• Records supplied:

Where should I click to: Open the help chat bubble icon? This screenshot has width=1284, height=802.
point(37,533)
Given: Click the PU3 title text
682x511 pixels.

---

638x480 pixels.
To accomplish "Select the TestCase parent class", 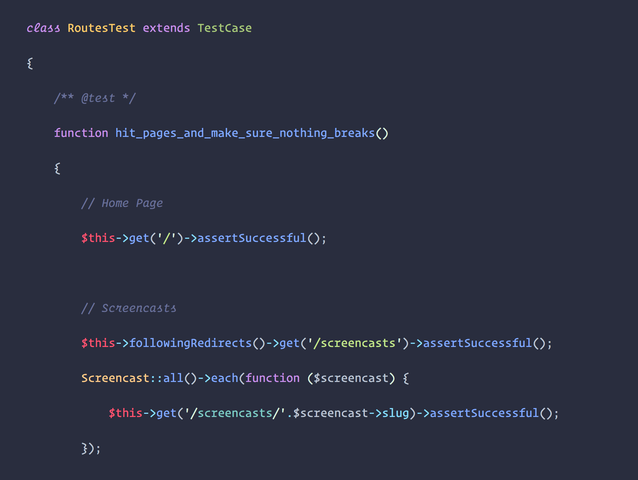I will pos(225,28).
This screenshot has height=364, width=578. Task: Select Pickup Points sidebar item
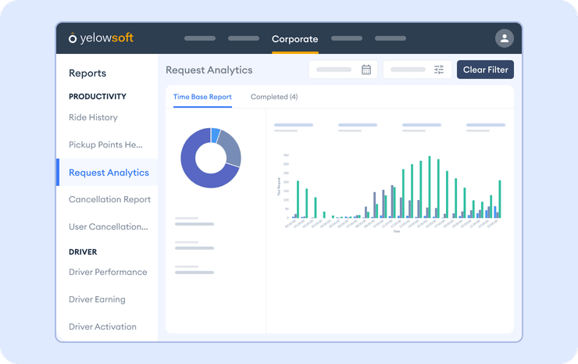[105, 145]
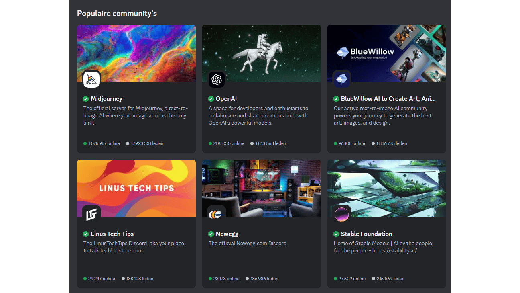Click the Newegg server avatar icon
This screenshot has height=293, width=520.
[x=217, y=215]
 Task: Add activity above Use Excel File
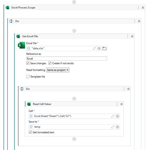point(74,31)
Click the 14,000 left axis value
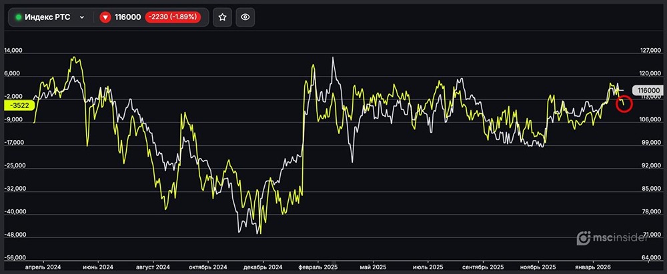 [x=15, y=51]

--

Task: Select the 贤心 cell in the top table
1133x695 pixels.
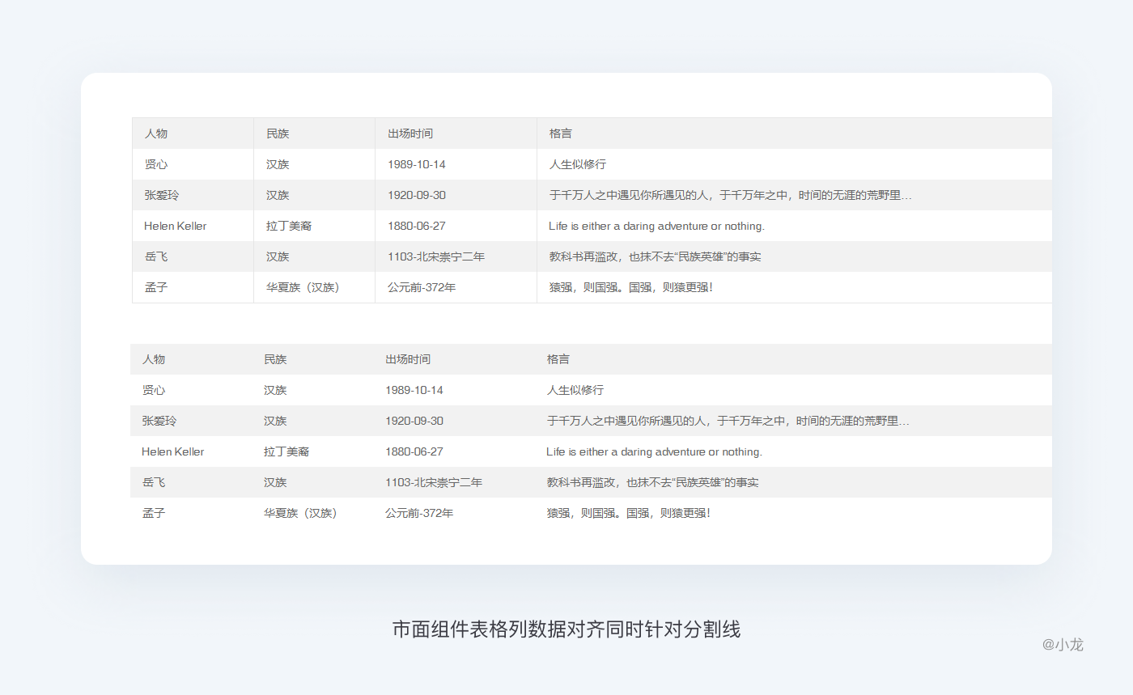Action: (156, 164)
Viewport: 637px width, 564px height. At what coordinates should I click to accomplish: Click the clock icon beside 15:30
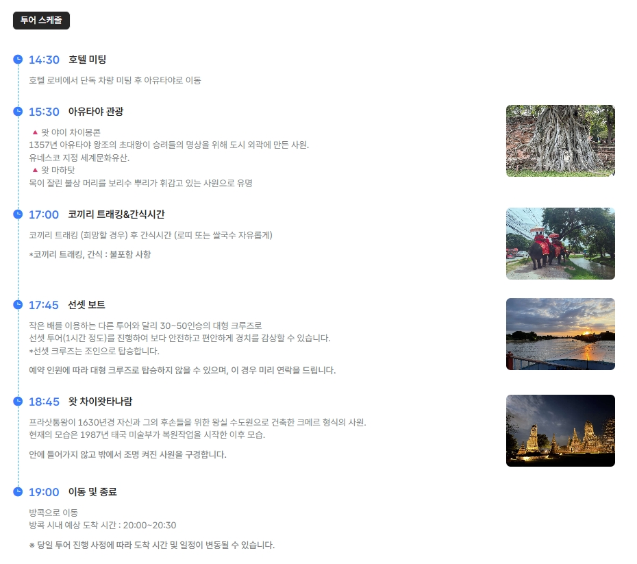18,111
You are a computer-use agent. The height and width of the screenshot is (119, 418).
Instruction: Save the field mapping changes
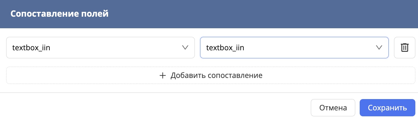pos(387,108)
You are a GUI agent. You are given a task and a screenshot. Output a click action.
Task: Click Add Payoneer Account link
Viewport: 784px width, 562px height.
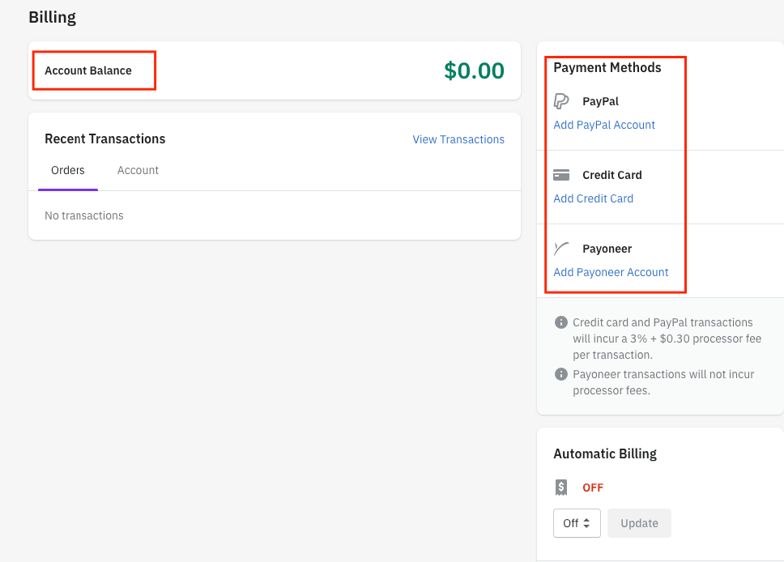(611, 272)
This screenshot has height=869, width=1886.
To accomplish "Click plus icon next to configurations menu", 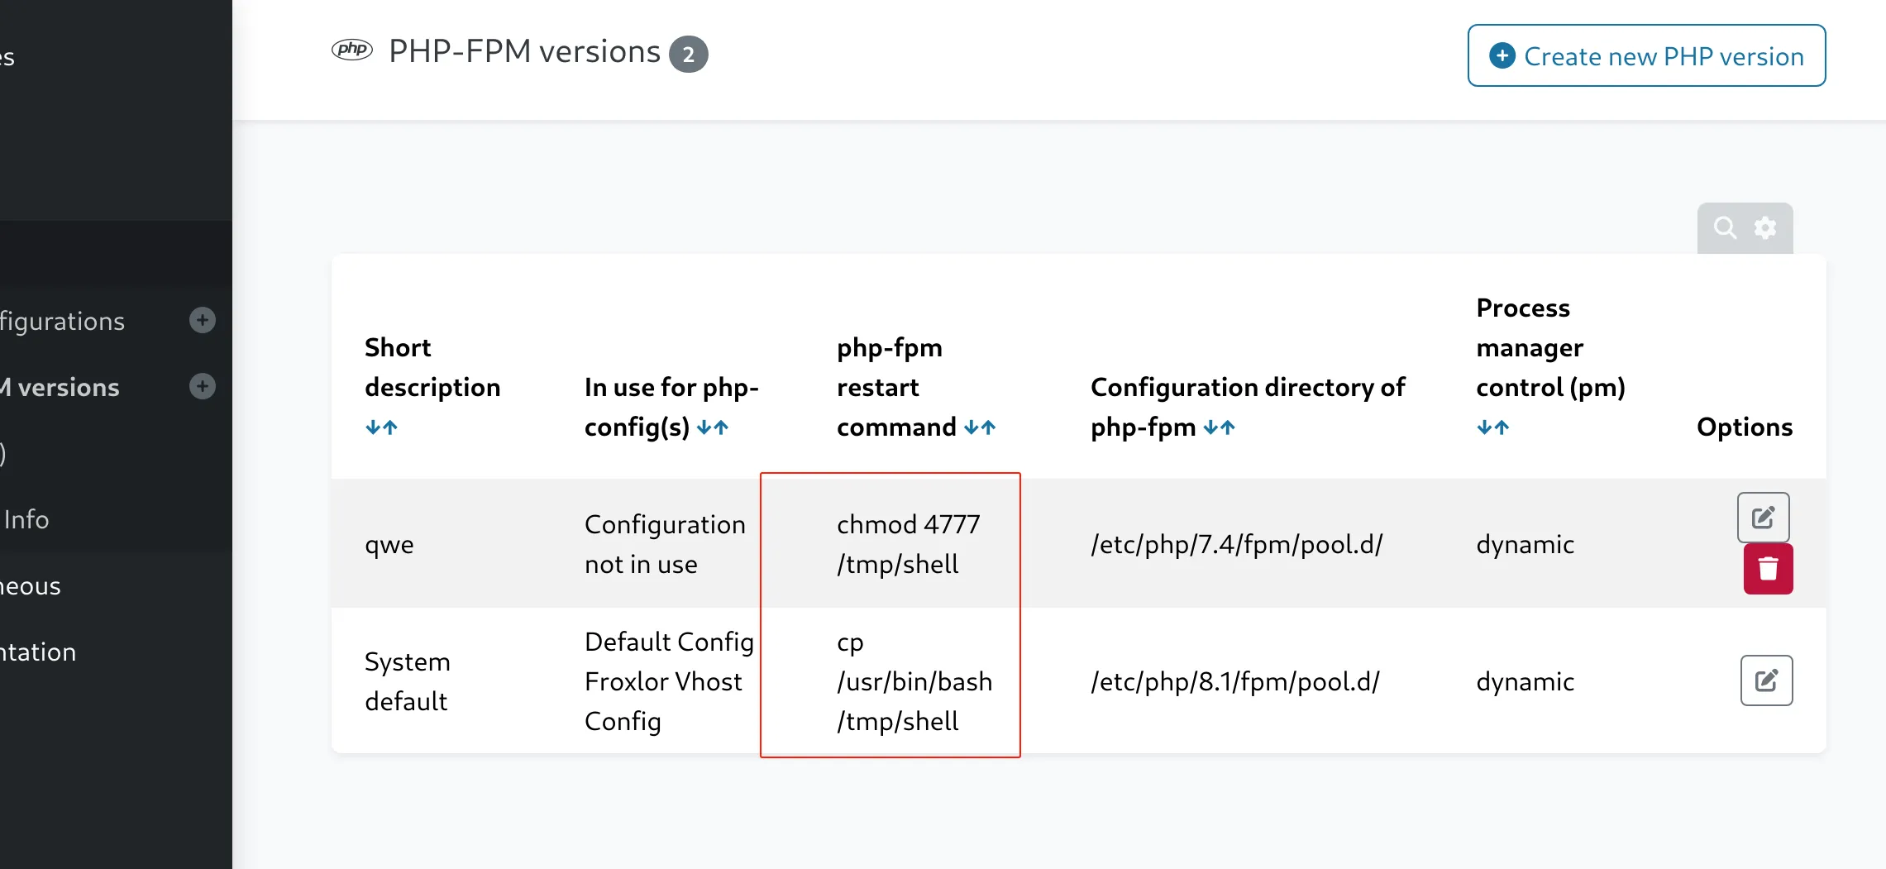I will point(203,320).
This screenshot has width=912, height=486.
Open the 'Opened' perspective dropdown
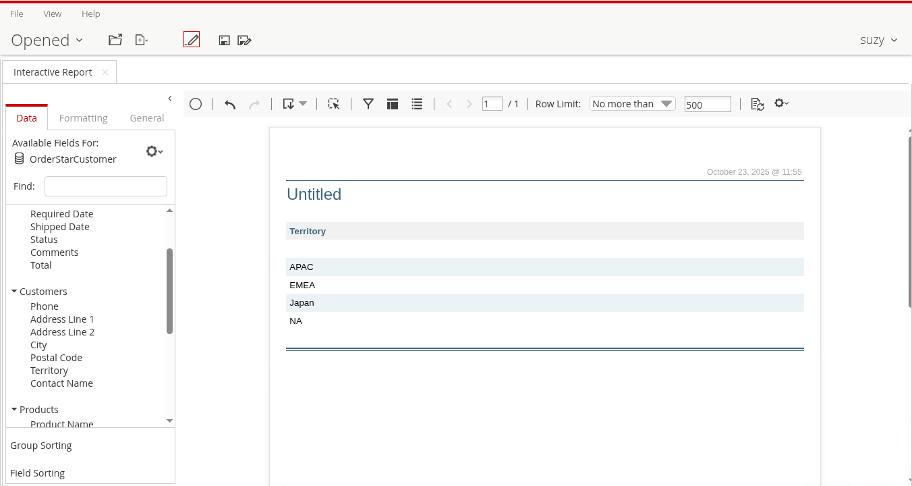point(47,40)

• Work order: For every line above that includes the word "agent", return the line.

• Problem solution:
You are a computer-use agent. The height and width of the screenshot is (119, 418).
You are a GUI agent. You are given a task and a screenshot. Output a click action.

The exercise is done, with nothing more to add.